Oscar J. Barroso / AFP7 / Europa Press - Arquivo
MADRID 5 ago. (EUROPA PRESS) -
A ministra da Educação, Formação Profissional e Esportes, Milagros Tolón, descreveu a Federação Internacional de Futebol (FIFA) como “muito clara e categórica ao desmentir” a oferta feita ao Marrocos para sediar a final da Copa do Mundo de 2030, na sequência de uma notícia publicada nesta quarta-feira pelo jornal britânico “The Times”.
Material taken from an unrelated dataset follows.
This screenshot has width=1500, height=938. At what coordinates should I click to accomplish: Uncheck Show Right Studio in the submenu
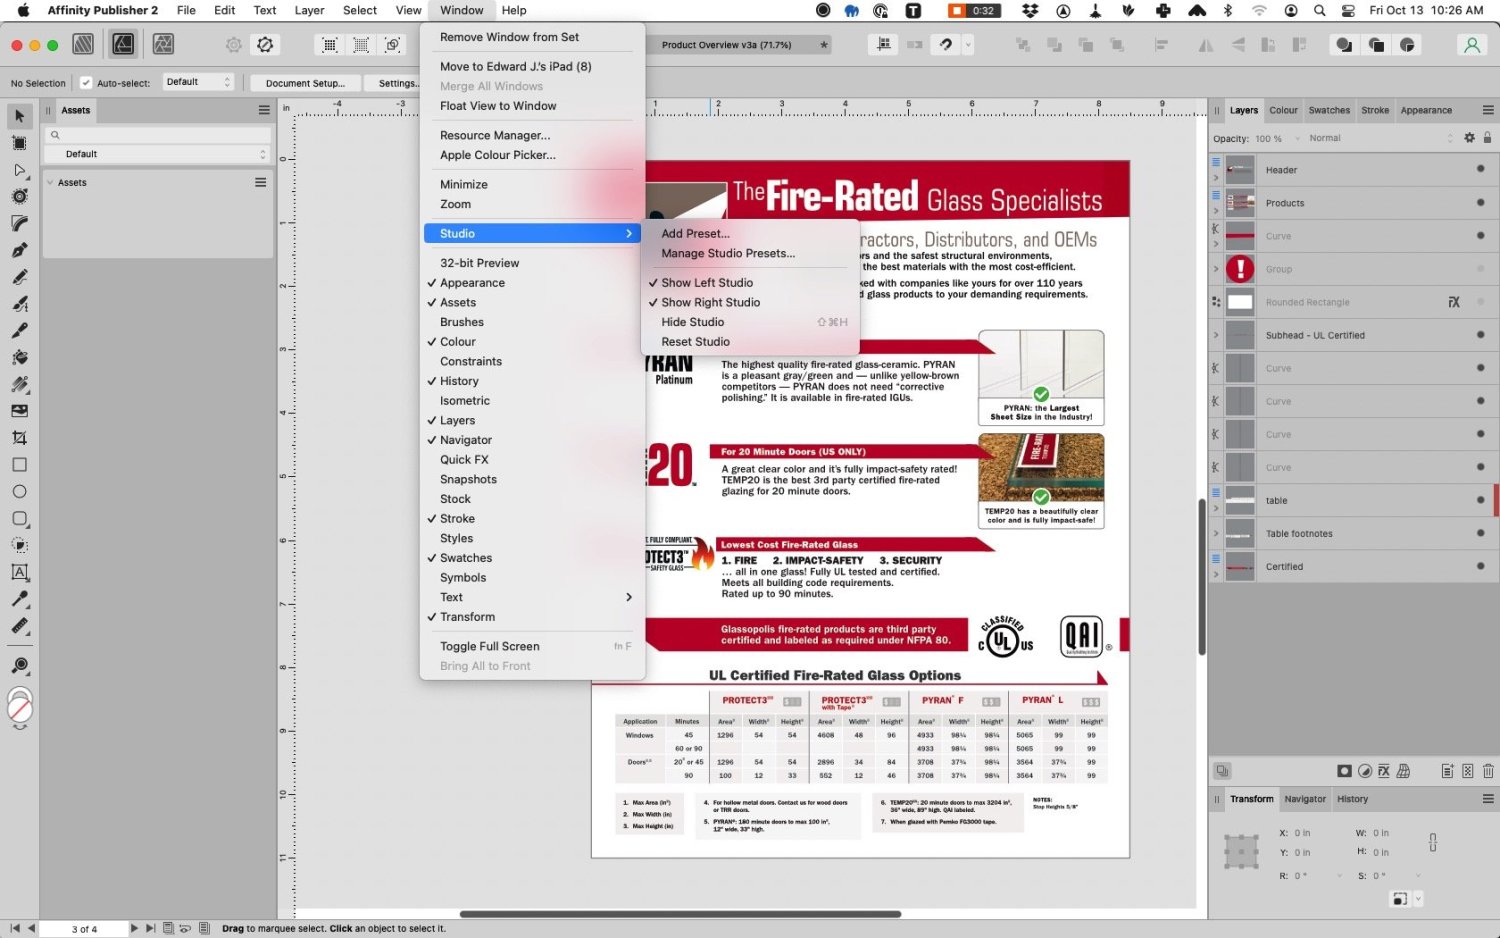pyautogui.click(x=710, y=302)
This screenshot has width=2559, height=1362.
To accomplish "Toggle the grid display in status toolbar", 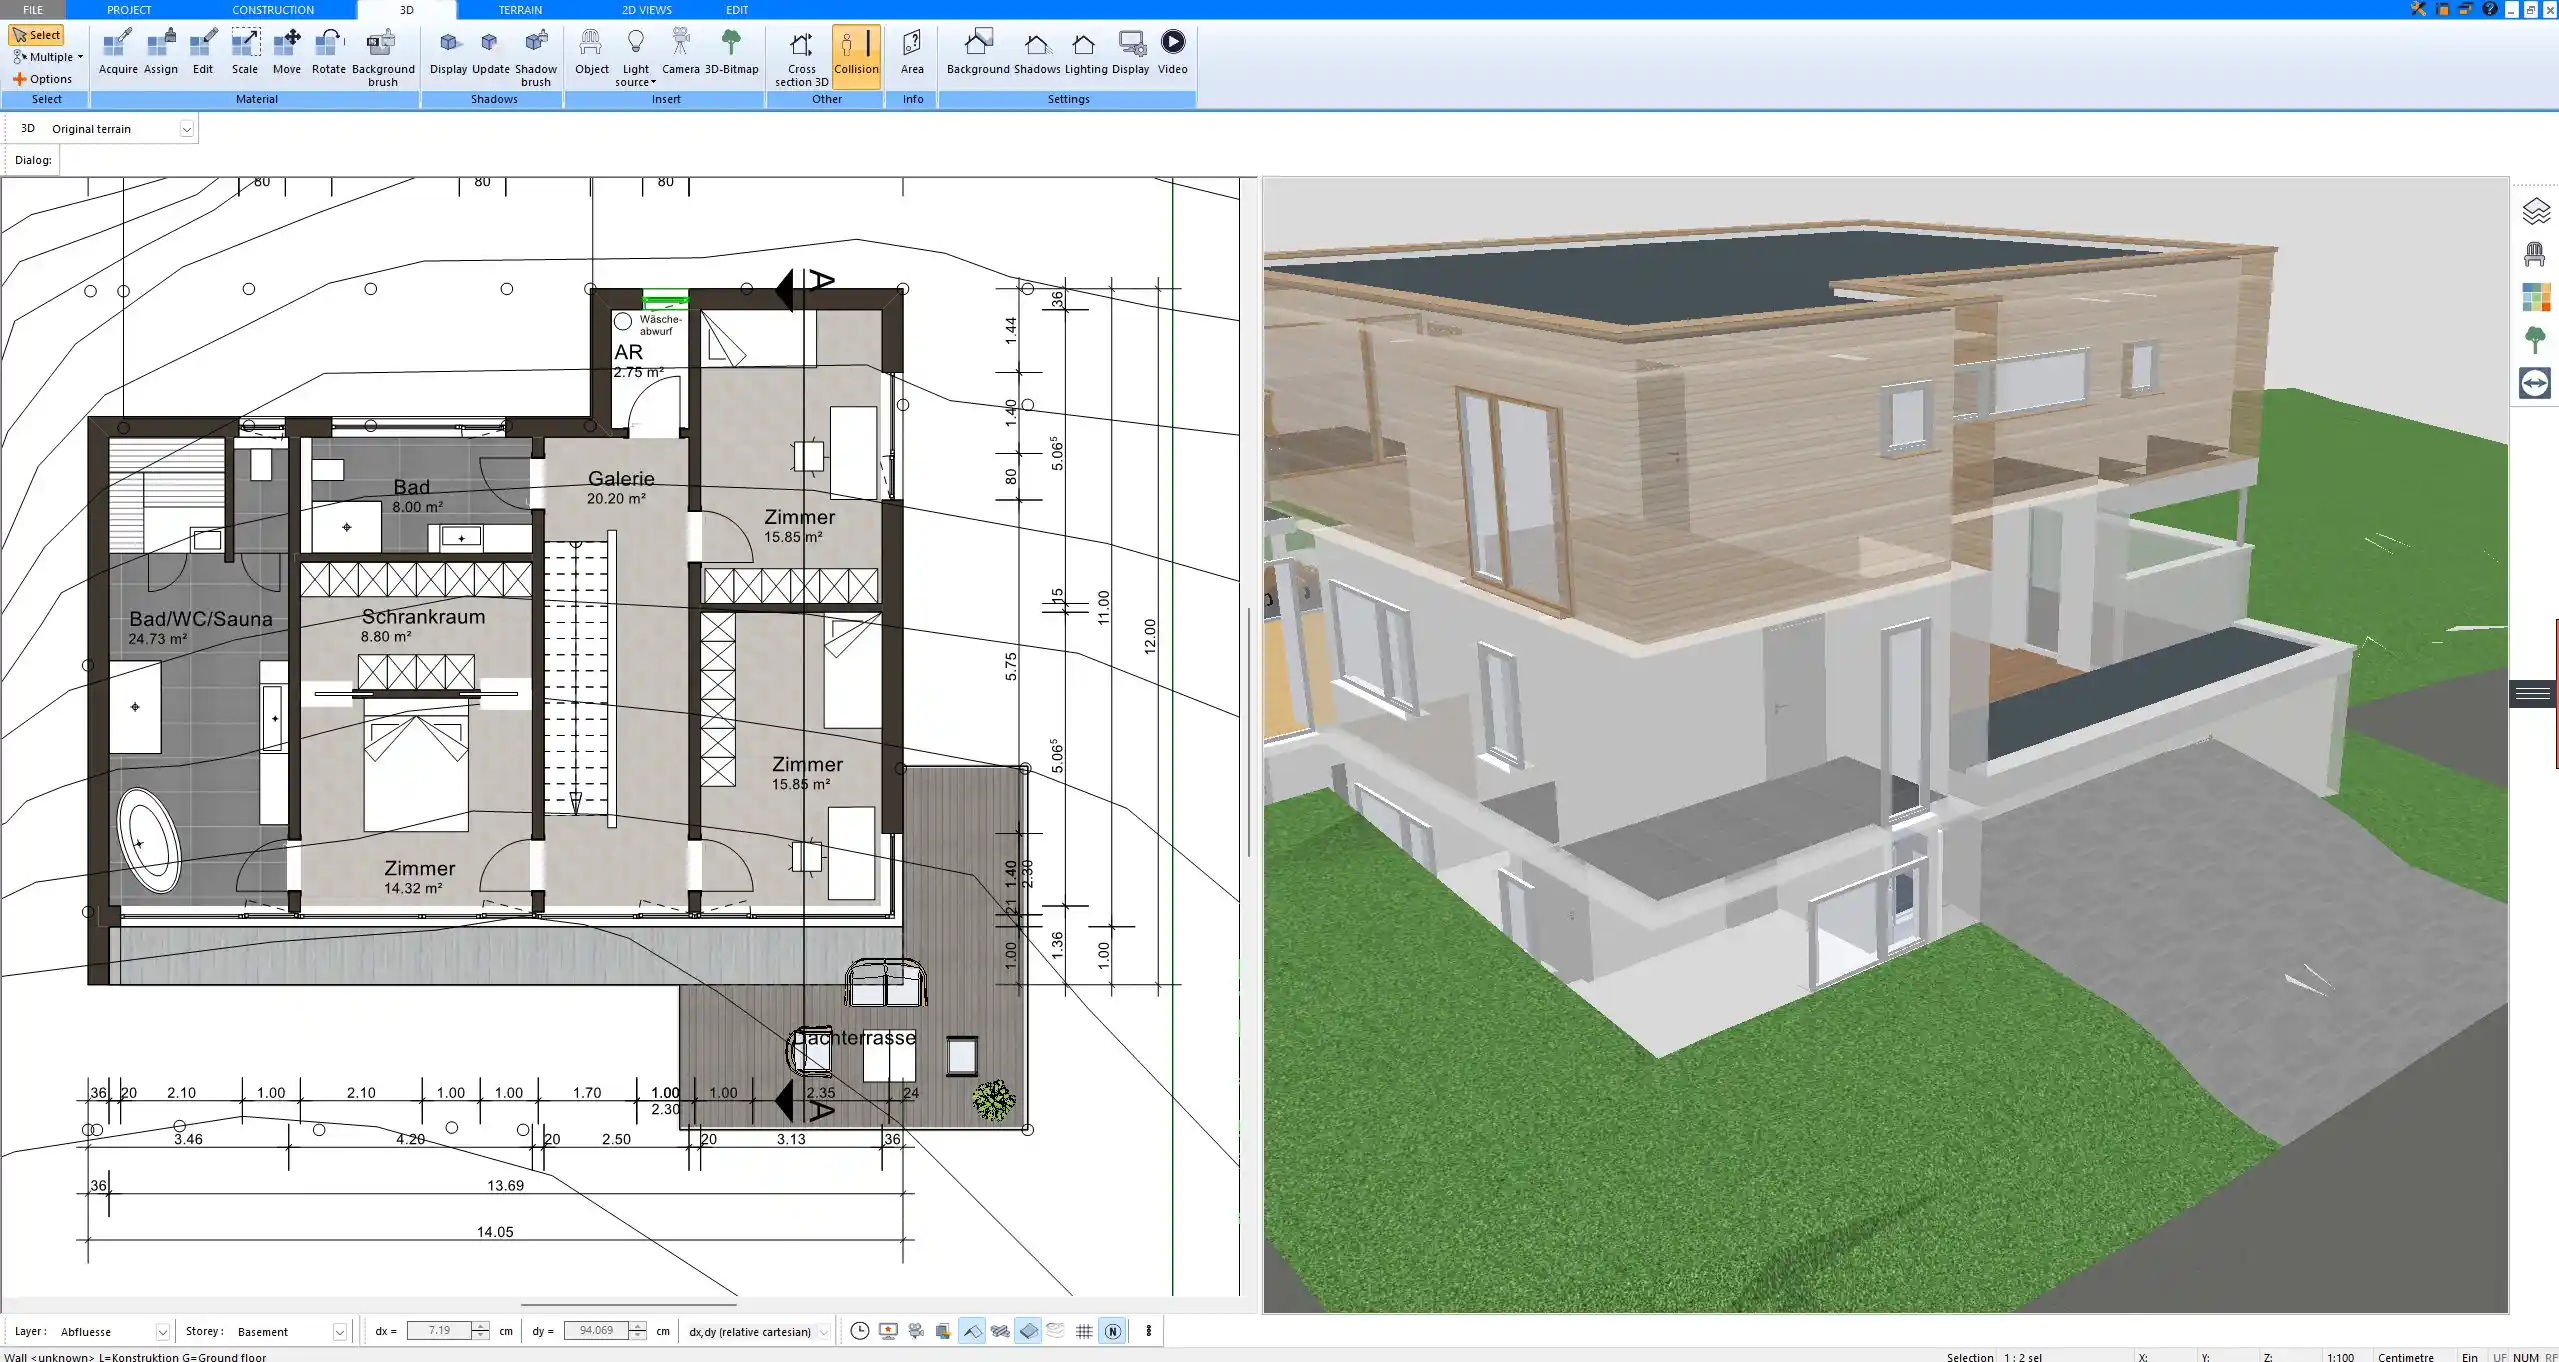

“Ficamos muito surpresos esta tarde e o mais importante é que a FIFA já desmentiu isso; estamos trabalhando com a FIFA e teremos a próxima reunião no mês de setembro. Ela foi muito clara e muito categórica ao desmentir essa notícia; vamos continuar trabalhando porque queremos — e é assim que deve ser — que a final da Copa do Mundo seja na Espanha”, disse Tolón no programa “Hora 25” da Cadena SER.
“Vamos continuar trabalhando como até agora, porque a Espanha tem muito a oferecer, não apenas do ponto de vista esportivo. É muito importante que tenhamos acabado de ganhar a Copa do Mundo, não apenas a masculina, mas também a feminina; porém, foi a Espanha que liderou, junto com Portugal, a candidatura para a Copa do Mundo, e depois Marrocos se juntou a nós. Estou confiante de que a final será na Espanha”, reiterou a ministra durante sua entrevista.
Em seguida, ela lembrou que “quem decide”, no fim das contas, “é a FIFA”, embora tenha apelado “ao bom senso” e, posteriormente, tenha destacado “acima de tudo” “as vantagens de realizá-la na Espanha”, por contar com “uma vasta experiência em eventos esportivos” de natureza e magnitude muito diversas.
“Além disso, a Espanha conta com uma rede de comunicação moderna e a segurança que temos neste país; com todas essas vantagens... Estou convencida de que a FIFA vai escolher a final na Espanha”, insistiu.
No entanto, ela evitou associar essa polêmica à crise migratória em Ceuta. “Não vou me pronunciar sobre isso, pois essas são questões que cabem à FIFA decidir. Há muitas vantagens, vimos isso nesta Copa do Mundo, a FIFA considerou positivo e é assim que será feito. Estamos trabalhando para que seja a melhor Copa do Mundo da história do nosso país”, comentou a respeito.
Em seguida, ela falou sobre as críticas recebidas do Sumar, seu parceiro minoritário no Executivo. “Nós respeitamos; estamos em um governo de coalizão, às vezes temos divergências e, como governo, apostamos nessa Copa do Mundo, que será uma imagem importante para o país. Vamos continuar trabalhando com todo o respeito às divergências”, acrescentou.
Por fim, ele também se mostrou evasivo ao escolher entre Madri e Barcelona como possível sede da partida pela conquista do título na Copa do Mundo de 2030, caso ela venha a ser realizada na Espanha. “Como governo, queremos que a final seja na Espanha. A decisão caberá à FIFA, mas queremos que seja em nosso país porque merecemos e sempre defendemos que seja na Espanha”, afirmou.